RARE Daily

PepGen Raises $112.5 Million to Advance Transformative Therapies for Neuromuscular Diseases

August 5, 2021

PepGen raised $112.5 million in a series B crossover financing round to advance its oligonucleotide platform targeting rare neuromuscular and cardiac diseases, including Duchenne muscular dystrophy.

Photo: James McArthur, president and CEO of PepGen

Existing investors in the oversubscribed round included Ra Capital Management, Oxford Sciences Innovation, and CureDuchenne Ventures. New investors included Viking Global Investors, Deerfield Management Company, Adage Capital Management, Samsara Biocapital, Laurion Capital Management, Tudor Investment, Gray’s Creek Capital Partners, and other leading investors.

PepGen’s cell-penetrating peptide technology for oligonucleotide delivery was developed over more than a decade of research in the United Kingdom and arose from collaborations between the neuroscience laboratory of Matthew Wood at the University of Oxford and the peptide chemistry laboratory of Mike Gait at the MRC Laboratory of Molecular Biology in Cambridge.

The technology uses next-generation cell-penetrating peptides conjugated to phosphorodiamidate morpholino oligomers (PPMOs) that are designed to correct genetic defects in diseases with high unmet medical need. PepGen says its proprietary PPMO technology will dramatically enhance delivery of oligonucleotides to key tissues, while also improving safety compared with competing therapies.

In preclinical studies, PepGen has shown that its Enhanced Delivery Oligonucleotide (EDO) platform can deliver oligonucleotide candidates efficiently, safely, and reliably to skeletal, cardiac, and smooth muscle, as well as to areas of the central nervous system, thereby allowing for lower doses and less toxicity.

PepGen is currently advancing two rare genetic neuromuscular disease programs towards the clinic: one for DMD patients treatable with an exon 51 skipping oligonucleotide and the other targeting myotonic dystrophy type 1 (DM1). Proceeds from the financing will be used to advance lead programs EDO51 for DMD, entering phase 1 clinical trials in 2022, and EDODM1 for DM1, entering clinical trials in early 2023, as well as a pipeline of additional oligonucleotide candidates targeting neuromuscular, neurologic, and severe cardiac diseases. The funds will also enable expansion of PepGen’s team in Boston.
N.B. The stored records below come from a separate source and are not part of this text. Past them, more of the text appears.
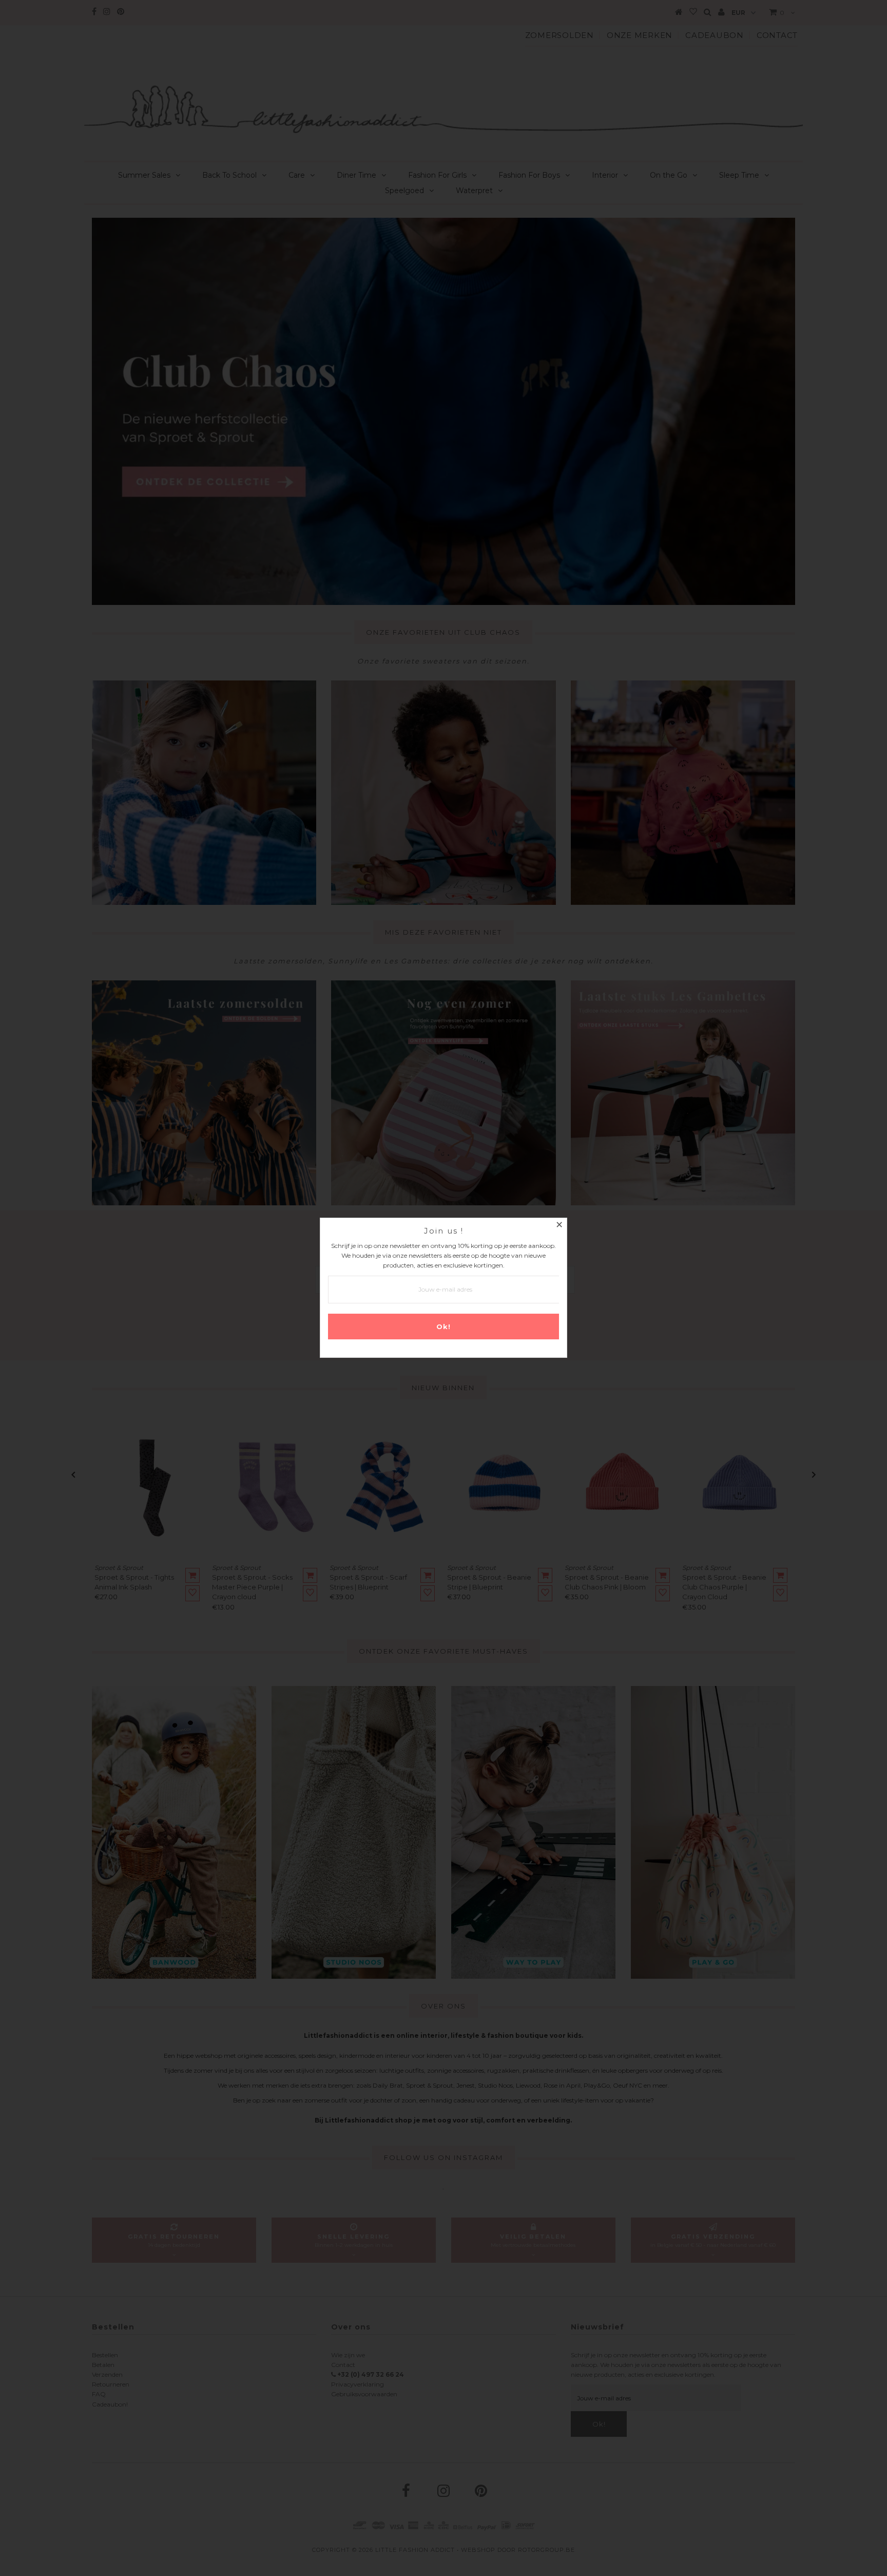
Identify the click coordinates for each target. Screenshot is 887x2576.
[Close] (559, 1226)
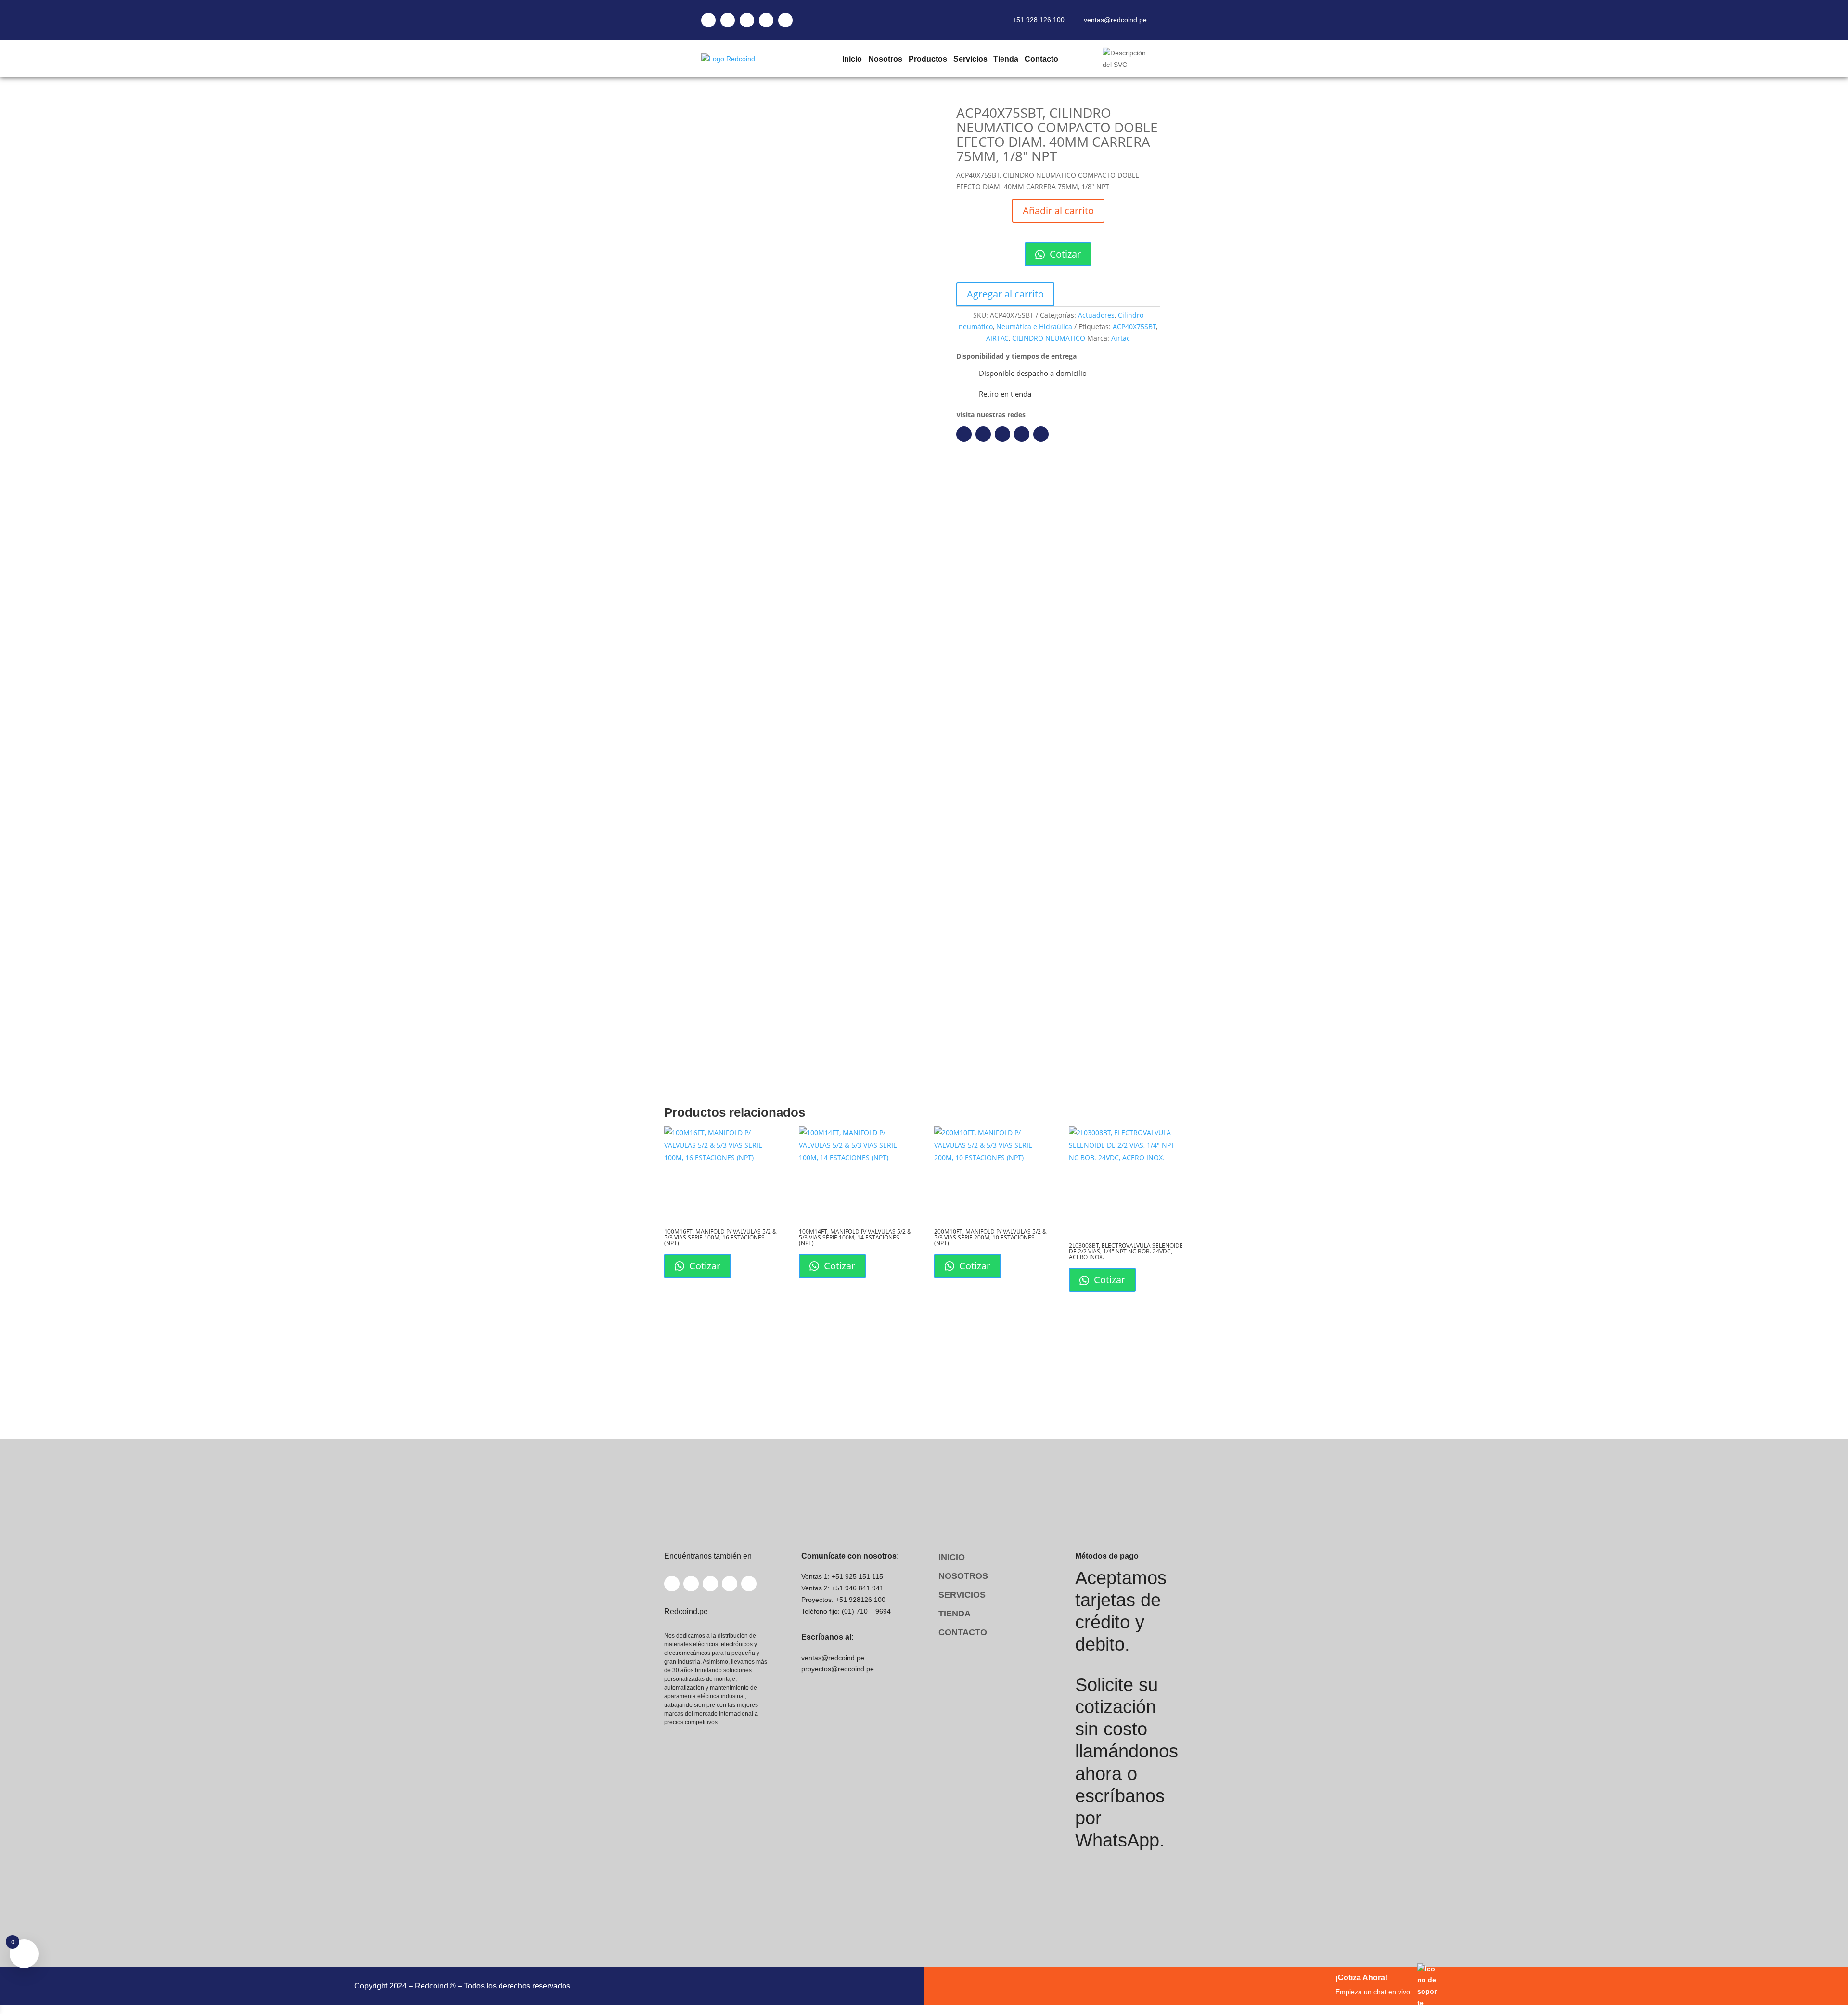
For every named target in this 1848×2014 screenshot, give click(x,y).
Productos (927, 59)
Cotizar (1064, 253)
“We have shown in large animal studies that we can safely achieve industry-leading efficacy in exon 51 skipping, and we hope this will be transformative for DMD patients,” said James McArthur, president and CEO of PepGen. “We will build on this work to expand our DMD program and into other neuromuscular diseases, leveraging the enormous potential of our EDO platform technology to create a better future for people living with genetic diseases.”

PepGen’s lead DMD program, EDO51, targets the underlying cause of DMD, a rare genetic disease characterized by progressive muscle weakness, which leads to difficulties standing, walking, and breathing, ultimately impeding daily function and long-term survival. PepGen’s therapy combines an enhanced delivery peptide with a therapeutic oligonucleotide to target exon 51, stimulating exon-skipping to produce a functional dystrophin transcript enabling dystrophin production. Preclinical studies suggest that EDO51 can stimulate greater levels of exon-skipping that are expected to produce higher levels of dystrophin protein at lower doses than existing DMD therapies.

The company’s lead program in DM1, EDODM1, blocks the toxic CUG repeats that form hairpin loops in DMPK messenger RNA leading to myotonic dystrophy type 1, a progressive muscle disease that causes myotonia and worsening muscle loss. Similar to DMD, the long-term impacts of DM1 are overwhelming for families that live with this disease. PepGen’s approach delivers a peptide-conjugated antisense oligonucleotide to restore cellular function to multiple muscle tissue types. Clinical trials are expected to begin in early 2023.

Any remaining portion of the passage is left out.